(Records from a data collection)
--------------------------------

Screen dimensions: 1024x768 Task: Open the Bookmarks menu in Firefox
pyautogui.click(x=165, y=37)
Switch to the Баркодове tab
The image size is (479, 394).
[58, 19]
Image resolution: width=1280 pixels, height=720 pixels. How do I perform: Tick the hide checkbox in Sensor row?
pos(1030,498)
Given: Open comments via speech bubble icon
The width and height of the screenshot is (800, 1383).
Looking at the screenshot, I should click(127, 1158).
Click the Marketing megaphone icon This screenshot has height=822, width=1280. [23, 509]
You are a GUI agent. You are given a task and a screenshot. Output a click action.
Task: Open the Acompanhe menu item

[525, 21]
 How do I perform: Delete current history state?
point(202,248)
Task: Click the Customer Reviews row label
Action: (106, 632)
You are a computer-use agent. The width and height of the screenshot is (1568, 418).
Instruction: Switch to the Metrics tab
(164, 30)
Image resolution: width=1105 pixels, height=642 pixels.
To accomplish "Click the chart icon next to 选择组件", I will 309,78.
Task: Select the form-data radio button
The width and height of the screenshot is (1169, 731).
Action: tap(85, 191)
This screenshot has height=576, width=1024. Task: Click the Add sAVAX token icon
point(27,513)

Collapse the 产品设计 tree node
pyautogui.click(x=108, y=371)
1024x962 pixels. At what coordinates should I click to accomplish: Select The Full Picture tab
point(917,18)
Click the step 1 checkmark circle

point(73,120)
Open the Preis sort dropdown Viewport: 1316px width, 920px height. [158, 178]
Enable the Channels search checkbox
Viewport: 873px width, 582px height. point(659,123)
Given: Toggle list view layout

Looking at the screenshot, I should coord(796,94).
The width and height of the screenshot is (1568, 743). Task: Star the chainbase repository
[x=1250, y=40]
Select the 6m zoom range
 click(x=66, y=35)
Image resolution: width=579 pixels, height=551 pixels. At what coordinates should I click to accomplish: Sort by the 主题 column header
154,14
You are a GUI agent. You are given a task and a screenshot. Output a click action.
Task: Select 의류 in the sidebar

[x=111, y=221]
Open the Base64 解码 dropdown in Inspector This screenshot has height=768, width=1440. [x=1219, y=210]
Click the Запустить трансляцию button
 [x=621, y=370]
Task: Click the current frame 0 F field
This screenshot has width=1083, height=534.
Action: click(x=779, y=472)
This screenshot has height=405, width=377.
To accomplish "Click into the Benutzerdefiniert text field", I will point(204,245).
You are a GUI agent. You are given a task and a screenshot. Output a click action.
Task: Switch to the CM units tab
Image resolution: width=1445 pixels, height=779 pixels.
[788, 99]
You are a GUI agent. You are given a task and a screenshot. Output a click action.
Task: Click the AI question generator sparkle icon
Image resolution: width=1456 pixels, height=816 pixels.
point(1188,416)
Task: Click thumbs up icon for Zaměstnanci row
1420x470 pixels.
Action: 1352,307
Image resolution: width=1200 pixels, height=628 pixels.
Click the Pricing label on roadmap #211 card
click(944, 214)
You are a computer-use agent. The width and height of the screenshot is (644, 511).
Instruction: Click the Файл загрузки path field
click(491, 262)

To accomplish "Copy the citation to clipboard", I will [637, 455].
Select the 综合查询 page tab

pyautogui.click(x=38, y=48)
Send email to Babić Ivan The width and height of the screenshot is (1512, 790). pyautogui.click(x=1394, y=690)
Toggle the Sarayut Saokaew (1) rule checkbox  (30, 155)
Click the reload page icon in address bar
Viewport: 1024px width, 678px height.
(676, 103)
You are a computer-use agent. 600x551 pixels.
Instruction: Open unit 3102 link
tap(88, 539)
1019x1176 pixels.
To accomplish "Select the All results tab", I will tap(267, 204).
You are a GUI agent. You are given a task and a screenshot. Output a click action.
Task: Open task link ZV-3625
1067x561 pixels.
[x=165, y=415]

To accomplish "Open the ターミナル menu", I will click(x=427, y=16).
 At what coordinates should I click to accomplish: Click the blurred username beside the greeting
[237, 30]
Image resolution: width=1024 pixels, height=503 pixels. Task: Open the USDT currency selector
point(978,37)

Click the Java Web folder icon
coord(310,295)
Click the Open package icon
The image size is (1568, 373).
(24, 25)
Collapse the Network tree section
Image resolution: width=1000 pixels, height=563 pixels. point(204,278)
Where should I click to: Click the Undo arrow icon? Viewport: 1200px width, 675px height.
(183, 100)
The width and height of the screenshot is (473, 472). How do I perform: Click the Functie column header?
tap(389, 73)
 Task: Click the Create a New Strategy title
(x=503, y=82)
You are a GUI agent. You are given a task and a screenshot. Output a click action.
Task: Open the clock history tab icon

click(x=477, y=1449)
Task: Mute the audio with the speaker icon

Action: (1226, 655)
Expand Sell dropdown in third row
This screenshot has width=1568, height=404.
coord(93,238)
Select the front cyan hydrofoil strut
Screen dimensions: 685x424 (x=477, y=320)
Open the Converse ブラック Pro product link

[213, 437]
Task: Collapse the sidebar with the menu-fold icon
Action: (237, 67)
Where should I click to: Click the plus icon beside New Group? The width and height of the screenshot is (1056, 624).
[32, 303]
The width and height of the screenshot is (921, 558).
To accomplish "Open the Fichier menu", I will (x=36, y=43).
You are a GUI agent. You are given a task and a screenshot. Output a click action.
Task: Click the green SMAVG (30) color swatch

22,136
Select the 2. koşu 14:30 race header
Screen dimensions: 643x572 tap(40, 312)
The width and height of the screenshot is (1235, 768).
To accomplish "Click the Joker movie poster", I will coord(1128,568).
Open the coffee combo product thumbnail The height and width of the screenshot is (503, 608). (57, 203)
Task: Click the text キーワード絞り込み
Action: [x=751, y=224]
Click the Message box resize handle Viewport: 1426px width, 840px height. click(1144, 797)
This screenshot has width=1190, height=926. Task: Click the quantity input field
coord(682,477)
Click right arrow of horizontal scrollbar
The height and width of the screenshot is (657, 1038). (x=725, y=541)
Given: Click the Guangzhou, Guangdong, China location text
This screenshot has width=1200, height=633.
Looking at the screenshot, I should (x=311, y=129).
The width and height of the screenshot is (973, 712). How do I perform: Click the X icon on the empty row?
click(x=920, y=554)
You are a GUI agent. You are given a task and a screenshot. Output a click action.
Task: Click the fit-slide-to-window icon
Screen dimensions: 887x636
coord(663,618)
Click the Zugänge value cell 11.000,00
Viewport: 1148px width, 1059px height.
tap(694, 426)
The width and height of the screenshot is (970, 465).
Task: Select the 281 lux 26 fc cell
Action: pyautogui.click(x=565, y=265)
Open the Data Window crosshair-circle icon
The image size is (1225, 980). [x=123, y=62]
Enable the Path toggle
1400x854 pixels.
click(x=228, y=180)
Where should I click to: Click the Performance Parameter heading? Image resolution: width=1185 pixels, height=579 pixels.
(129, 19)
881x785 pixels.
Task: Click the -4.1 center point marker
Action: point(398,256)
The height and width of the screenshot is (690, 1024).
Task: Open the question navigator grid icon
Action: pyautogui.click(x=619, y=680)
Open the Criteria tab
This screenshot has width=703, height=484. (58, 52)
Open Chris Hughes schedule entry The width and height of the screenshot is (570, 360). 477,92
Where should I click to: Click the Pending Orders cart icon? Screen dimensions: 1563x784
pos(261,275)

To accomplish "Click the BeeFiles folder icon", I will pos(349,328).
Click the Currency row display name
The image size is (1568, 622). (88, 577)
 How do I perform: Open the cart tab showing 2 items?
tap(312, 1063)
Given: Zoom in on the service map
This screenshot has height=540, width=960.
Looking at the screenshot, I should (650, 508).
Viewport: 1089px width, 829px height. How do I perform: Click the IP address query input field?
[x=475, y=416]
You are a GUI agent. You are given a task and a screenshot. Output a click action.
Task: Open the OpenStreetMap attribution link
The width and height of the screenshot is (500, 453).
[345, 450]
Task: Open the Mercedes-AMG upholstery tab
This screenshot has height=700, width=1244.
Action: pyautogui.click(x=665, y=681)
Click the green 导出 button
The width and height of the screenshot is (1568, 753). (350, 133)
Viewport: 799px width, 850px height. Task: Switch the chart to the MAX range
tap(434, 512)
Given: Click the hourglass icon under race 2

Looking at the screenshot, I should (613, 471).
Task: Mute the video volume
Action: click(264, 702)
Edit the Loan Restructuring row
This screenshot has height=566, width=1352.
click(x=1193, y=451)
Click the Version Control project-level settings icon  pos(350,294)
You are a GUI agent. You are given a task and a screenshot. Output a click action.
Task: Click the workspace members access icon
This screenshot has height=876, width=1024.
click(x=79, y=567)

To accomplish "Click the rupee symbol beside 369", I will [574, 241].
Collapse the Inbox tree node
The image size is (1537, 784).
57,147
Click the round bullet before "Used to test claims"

--------------------------------

Among the entries above, copy exactly only the lines starting with the one containing "How do I perform: Delete" and going through the one containing "Image resolution: width=1105", both ends included.

**Exercise response**
 How do I perform: Delete current history state?
point(202,248)
Task: Click the Customer Reviews row label
Action: (106, 632)
You are a computer-use agent. The width and height of the screenshot is (1568, 418).
Instruction: Switch to the Metrics tab
(164, 30)
Image resolution: width=1105 pixels, height=642 pixels.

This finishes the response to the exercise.